### TASK GOAL
Convert the rows from the line with "Switch to workspace 2" to the line with "click(x=68, y=255)" into a two-column CSV with the headers instruction and action. Give one CSV line per row, with the row's text and its answer each in a single quoted field and any line breaks replaced by spaces.
===== EXTRACTED DATA =====
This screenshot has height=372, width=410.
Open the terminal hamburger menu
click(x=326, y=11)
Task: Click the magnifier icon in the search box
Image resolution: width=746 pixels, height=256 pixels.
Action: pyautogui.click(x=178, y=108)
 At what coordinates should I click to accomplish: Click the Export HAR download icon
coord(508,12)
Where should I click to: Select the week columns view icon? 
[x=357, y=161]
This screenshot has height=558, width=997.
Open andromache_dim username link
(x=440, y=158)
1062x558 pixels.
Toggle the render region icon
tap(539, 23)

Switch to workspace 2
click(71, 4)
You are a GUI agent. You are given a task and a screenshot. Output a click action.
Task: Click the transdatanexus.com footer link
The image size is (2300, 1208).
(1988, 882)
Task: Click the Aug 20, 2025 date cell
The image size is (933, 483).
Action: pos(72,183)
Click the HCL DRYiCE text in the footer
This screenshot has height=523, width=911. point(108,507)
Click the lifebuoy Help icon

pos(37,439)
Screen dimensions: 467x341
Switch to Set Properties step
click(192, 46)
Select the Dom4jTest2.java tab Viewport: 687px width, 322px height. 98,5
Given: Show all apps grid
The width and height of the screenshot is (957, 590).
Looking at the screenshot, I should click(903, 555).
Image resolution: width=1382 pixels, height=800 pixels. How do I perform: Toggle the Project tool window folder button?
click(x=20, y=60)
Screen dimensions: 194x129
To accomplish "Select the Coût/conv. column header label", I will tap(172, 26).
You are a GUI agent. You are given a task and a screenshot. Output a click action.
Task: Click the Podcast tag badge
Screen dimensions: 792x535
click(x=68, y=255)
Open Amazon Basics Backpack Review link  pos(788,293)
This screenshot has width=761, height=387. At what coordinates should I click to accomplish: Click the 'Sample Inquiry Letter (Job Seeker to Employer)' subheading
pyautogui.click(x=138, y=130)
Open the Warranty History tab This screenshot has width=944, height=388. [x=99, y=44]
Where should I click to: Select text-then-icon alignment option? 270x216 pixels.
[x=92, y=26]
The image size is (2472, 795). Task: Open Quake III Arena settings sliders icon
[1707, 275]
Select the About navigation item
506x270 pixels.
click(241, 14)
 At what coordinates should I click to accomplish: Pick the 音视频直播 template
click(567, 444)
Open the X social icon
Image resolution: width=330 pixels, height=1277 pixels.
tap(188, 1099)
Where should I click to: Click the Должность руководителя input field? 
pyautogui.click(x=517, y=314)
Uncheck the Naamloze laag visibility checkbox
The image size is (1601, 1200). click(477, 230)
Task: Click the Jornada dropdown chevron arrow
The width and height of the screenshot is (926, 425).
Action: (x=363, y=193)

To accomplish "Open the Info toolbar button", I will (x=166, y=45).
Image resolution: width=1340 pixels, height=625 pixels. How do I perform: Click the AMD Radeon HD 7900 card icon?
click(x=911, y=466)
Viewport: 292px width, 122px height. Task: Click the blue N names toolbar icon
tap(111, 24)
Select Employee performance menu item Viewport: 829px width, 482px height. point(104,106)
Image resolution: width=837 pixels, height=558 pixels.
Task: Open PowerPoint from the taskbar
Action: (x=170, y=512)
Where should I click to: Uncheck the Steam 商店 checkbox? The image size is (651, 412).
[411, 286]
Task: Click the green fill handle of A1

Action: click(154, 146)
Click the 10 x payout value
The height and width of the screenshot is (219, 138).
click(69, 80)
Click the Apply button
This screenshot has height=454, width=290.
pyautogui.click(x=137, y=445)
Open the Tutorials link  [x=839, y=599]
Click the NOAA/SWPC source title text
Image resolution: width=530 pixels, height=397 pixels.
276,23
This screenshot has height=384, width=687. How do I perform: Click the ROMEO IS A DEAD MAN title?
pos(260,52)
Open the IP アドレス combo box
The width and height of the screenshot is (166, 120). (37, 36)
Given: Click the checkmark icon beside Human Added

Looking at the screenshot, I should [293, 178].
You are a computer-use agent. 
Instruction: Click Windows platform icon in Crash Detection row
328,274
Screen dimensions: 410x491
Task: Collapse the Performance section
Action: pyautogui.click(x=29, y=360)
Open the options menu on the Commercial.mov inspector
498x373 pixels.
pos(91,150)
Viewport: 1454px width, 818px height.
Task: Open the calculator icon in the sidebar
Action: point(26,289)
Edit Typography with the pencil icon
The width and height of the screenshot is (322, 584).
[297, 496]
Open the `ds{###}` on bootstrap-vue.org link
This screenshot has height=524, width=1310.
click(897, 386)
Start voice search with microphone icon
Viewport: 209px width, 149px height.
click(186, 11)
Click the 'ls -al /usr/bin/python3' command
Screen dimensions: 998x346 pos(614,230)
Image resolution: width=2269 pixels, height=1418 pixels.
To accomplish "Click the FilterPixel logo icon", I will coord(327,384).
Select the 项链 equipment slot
=====
### FINAL RESULT
instruction,action
"Switch to workspace 2","click(71, 4)"
"You are a GUI agent. You are given a task and a screenshot. Output a click action. Task: Click the transdatanexus.com footer link The image size is (2300, 1208).","(1988, 882)"
"Task: Click the Aug 20, 2025 date cell The image size is (933, 483).","Action: pos(72,183)"
"Click the HCL DRYiCE text in the footer","This screenshot has height=523, width=911. point(108,507)"
"Click the lifebuoy Help icon","pos(37,439)"
"Screen dimensions: 467x341 Switch to Set Properties step","click(192, 46)"
"Select the Dom4jTest2.java tab Viewport: 687px width, 322px height.","98,5"
"Given: Show all apps grid The width and height of the screenshot is (957, 590).","Looking at the screenshot, I should click(903, 555)."
"Image resolution: width=1382 pixels, height=800 pixels. How do I perform: Toggle the Project tool window folder button?","click(x=20, y=60)"
"Screen dimensions: 194x129 To accomplish ""Select the Coût/conv. column header label"",","I will tap(172, 26)."
"You are a GUI agent. You are given a task and a screenshot. Output a click action. Task: Click the Podcast tag badge Screen dimensions: 792x535","click(x=68, y=255)"